Are Bramleys readily available in the US? - I was surprised not to see them mentioned. (I live in the Uk with a Bramley tree in my garden.) EDIT: Apparently they are Uk only. Wow.


Having moved from Ireland to the US, I usually can't stand the apple desserts people make and eat here. They are all far too sweet and I realised it's because there are no cooking apples available anywhere. Not only do people not use cooking apples when baking, they also dump way too much sugar and often obscene amounts of cinnamon in with their sweet apples.


I got curious, I live in Oregon and could grow them but never seen them but it sounds like some people grow Bramleys. Of course there are about 10 million varieties here and probably some similar thing exists, people get very particular about their varietals.


In the Uk, at least in terms of what’s available in normal shops you have all the varieties of “eating apples”, (which you pick up and bite into in the normal way) and then the “cooking apple” which is roughly twice the size of an eating apple and is too dense and tart to be eaten in the normal way but is used in apple pies with lots of sugar and maintains much of its density through the cooking process. There is only one readily available variety- the Bramley.

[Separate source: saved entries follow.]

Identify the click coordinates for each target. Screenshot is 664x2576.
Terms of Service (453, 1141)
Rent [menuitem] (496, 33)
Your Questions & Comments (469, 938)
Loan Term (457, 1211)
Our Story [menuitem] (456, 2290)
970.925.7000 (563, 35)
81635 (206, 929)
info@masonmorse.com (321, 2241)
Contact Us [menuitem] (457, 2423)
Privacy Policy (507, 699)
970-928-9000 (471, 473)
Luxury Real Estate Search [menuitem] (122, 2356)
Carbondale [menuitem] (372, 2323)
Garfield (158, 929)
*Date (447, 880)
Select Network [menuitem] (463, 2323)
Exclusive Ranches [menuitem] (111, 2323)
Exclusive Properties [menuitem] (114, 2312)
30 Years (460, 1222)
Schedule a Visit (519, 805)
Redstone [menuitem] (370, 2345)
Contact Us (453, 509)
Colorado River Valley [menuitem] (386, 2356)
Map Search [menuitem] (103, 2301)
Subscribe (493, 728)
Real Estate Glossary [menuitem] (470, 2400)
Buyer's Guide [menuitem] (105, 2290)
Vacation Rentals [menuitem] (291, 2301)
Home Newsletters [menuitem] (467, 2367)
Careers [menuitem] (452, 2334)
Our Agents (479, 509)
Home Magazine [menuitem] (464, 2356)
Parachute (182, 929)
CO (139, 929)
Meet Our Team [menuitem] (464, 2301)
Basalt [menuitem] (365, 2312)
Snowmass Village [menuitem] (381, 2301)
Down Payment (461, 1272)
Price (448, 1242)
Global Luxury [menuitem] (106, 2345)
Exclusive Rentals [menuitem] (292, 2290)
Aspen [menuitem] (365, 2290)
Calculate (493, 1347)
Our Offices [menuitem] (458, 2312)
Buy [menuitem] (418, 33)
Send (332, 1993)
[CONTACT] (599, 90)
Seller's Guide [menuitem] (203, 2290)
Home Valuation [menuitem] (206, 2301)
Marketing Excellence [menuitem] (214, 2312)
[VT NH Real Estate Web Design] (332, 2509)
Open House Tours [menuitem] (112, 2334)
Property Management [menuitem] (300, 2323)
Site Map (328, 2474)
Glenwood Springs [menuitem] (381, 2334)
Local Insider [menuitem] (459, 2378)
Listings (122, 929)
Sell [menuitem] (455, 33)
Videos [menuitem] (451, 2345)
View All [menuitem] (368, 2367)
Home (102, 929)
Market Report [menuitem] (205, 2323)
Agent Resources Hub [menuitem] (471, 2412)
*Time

As far as I know the UK is the only place that has special varieties of apple for cooking. Cooking apples are usually large, tart and cook to a pulp. There are many varieties but Bramley is by far the most common.


I have a Bramley tree in my orchard here in Massachusetts, so they are available. I have never seen them in a store or otherwise commercially available.

Look at this as an opportunity to grow your own food!


Kenji considers this in the article and rejects it, since his goal is to get a uniformly good texture without any mush.